REQUIRED TASK: Please carry on the forum review of the Hobie Highback PFD below from its last sentence. The lines after the review are not part of it.

SOURCE:
================

# A Performance Reveiw of the Hobie Highback PFD



## ausbass (Feb 15, 2007)

Hi all,
For a while now I have been wondering about if the off I bought with my yak would be sufficient enough if saybsomething happened whilst out on the water, so I chucked it on and jumped in the river. First impressions about the PFD would be it wouldn't have enough flotation in it, I'm not really the smallest kid at 6' something and around 91kg, but even the so oversize didn't seem adequete enough. So as I bobbed down the river subjected to the wake of boats, jetskies and tour boats on the hastings river, I was suprised by the supprt the PFD gave me. I thought it held my head well out of the water and allowed me to 'stand' upright without any stability issues. It didn't ride up excessively like some boating pfd's do and allowed me to lie on my back without rolling over onto my side.

Another aspect I was keen to test was how easy it is to swim with on, because it is likely that in the event of a capsize the yak might be washed away from the user. So I tried swimming freestyle, breastroke and sidestroke whilst wearing the PFD. With this I found that the high back of the jacket to be slightly annoying as it prevented my head from raising to a normal height whilst swimming freestyle (headout of water version), therefore an issue if faced with swell or chop. With the other strokes it felt fine except with the same minor issue with breaststroke.

================

ENTRIES SHOWN:
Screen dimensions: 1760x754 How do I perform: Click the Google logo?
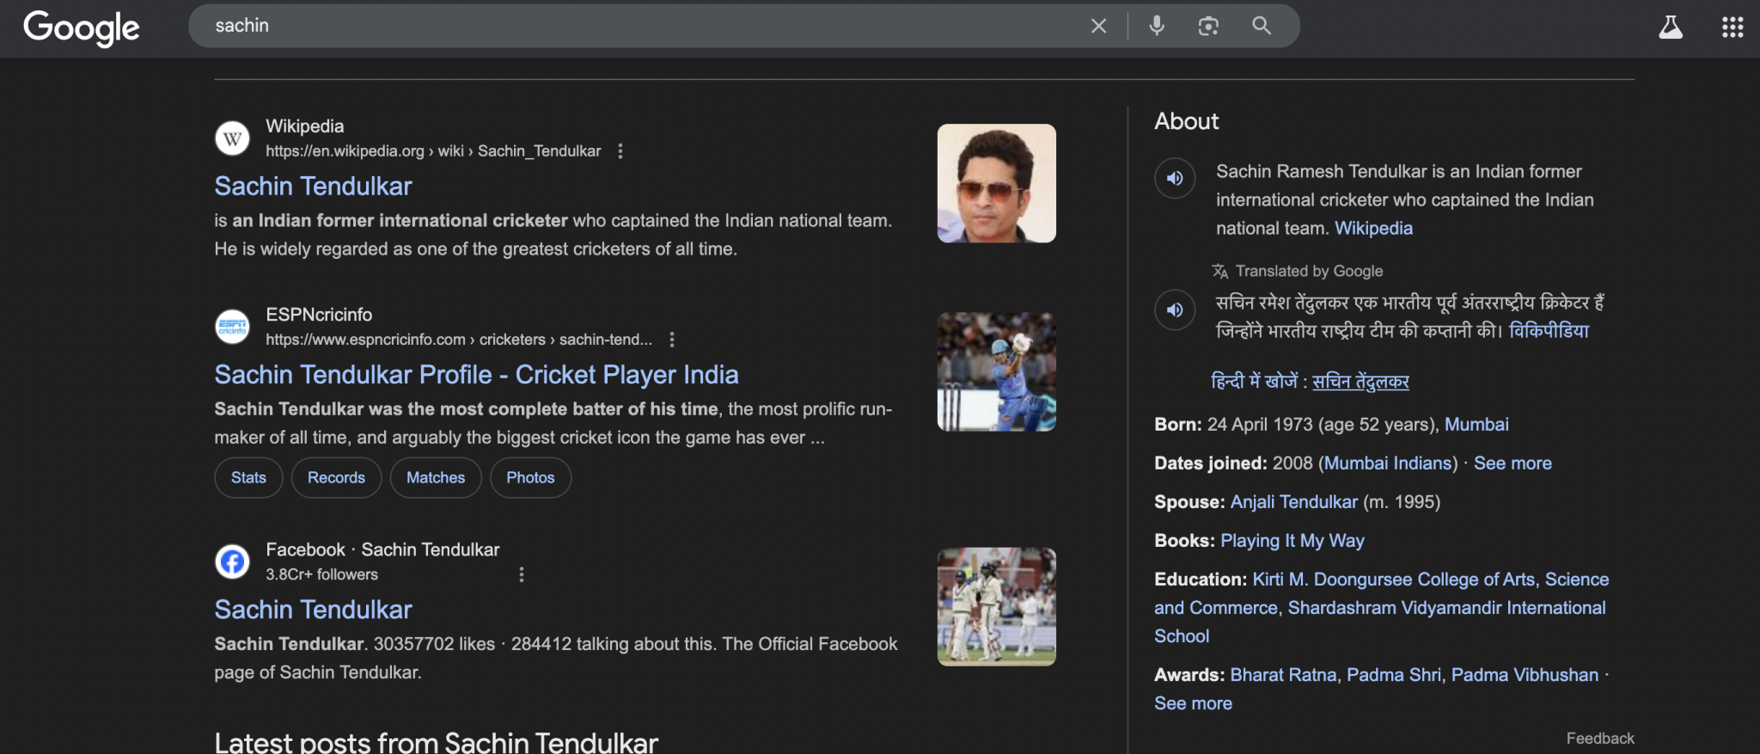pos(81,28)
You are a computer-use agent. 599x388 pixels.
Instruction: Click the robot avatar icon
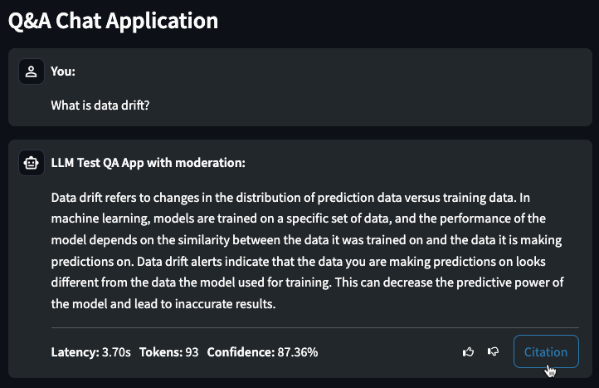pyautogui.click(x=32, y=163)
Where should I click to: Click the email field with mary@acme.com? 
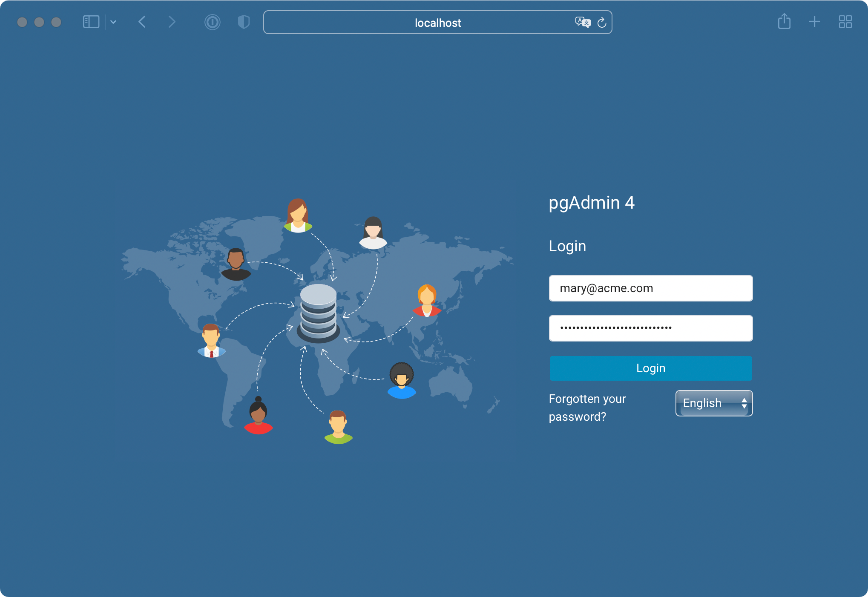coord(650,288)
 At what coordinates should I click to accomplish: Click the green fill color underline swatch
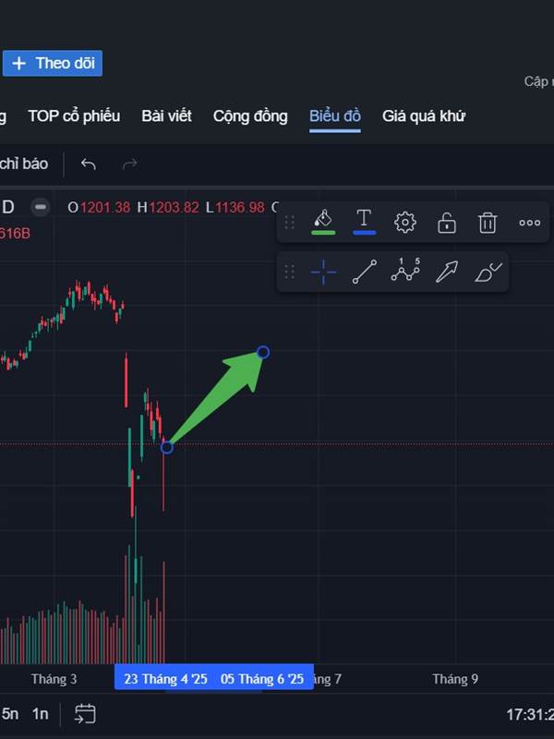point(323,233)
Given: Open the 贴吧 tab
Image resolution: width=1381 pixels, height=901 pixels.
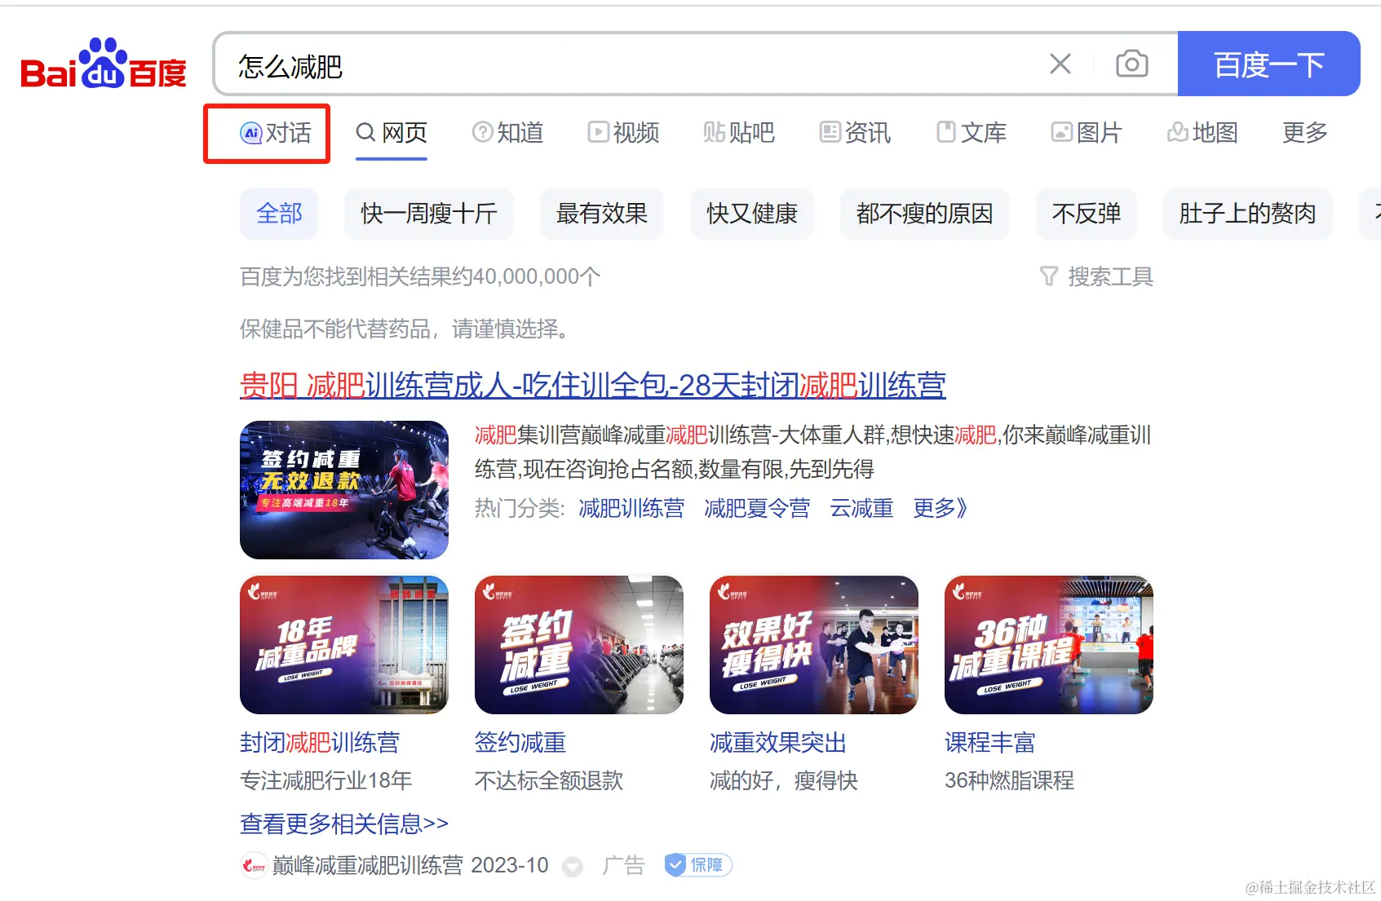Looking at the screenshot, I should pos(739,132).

================

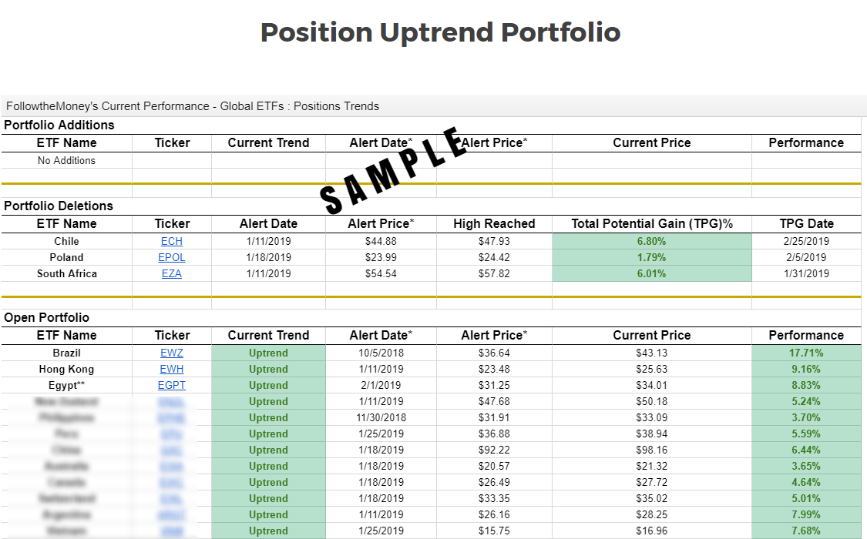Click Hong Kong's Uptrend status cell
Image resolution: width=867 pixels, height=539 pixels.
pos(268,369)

================

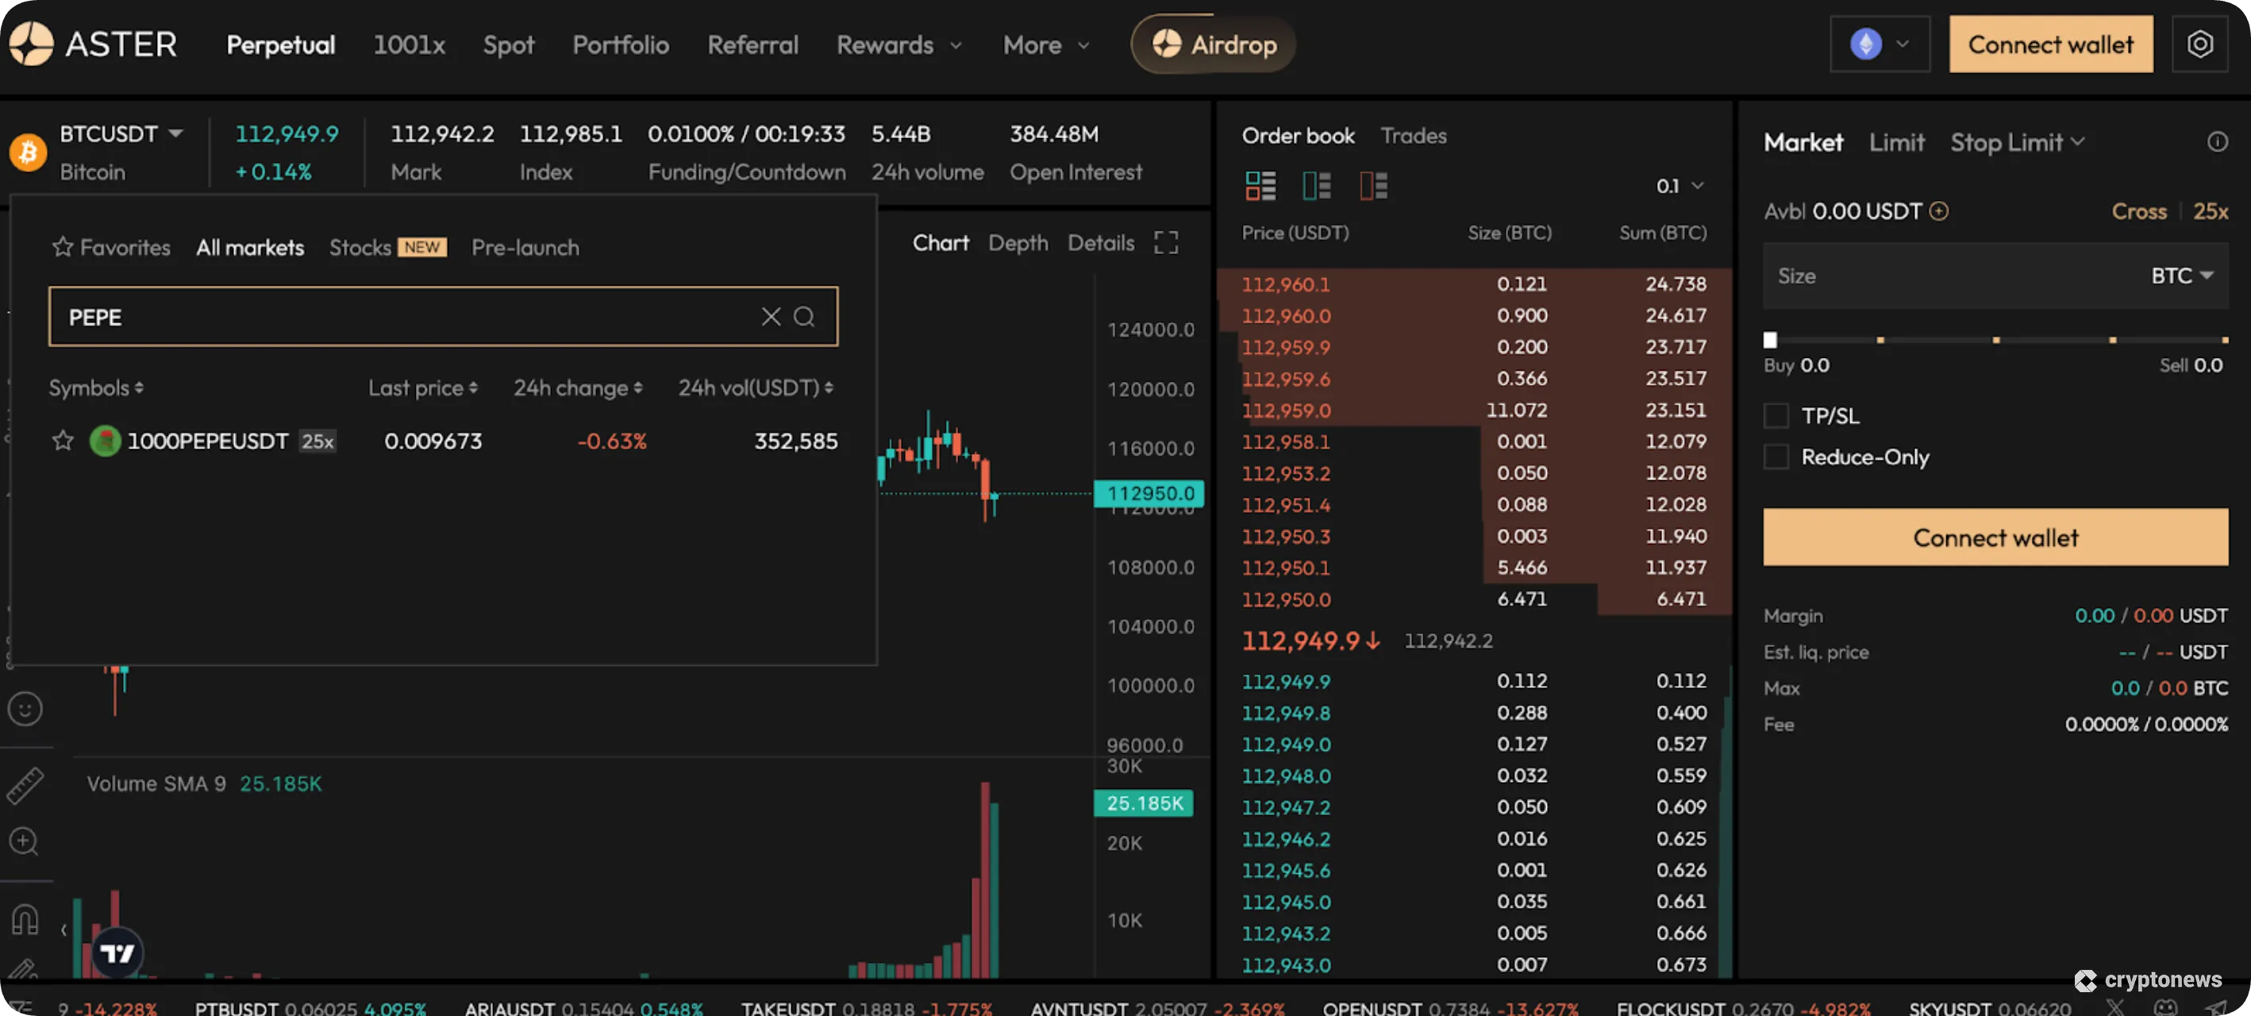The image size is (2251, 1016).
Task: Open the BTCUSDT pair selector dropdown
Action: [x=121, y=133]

================

RESPONSE TO THIS EXERCISE:
Overall I was pleased with my purchase of this essential safety item and only had one very minor issue of it slightly riding up when supporting my body, though this was minimized by tightening the straps that support the kidney area. If there was a scale if 0 to 10 with 0 being sh$t and 10 being topnotch, I would honestly give it an 8.5.

Well there's my opinion of the PFD and I hope it helps other yakkers choose a PFD.


----------



## Junglefisher (Jun 2, 2008)

The recomended way of swimming with a pfd is to lie on your back and kick. It's always going to be bloody dificult to swim freestyle - as it should be, any pfd that allows you to swim freestyle isn't providing enough support. Having said that... in white water stuff and strong current, you need to use your arms. Just keep your head above the water and live with the sore neck .


----------



## ausbass (Feb 15, 2007)

True I agree with your suggestion of swimming with your back in the water, but sometimes its neccesary like when your trying to get back in the kayak.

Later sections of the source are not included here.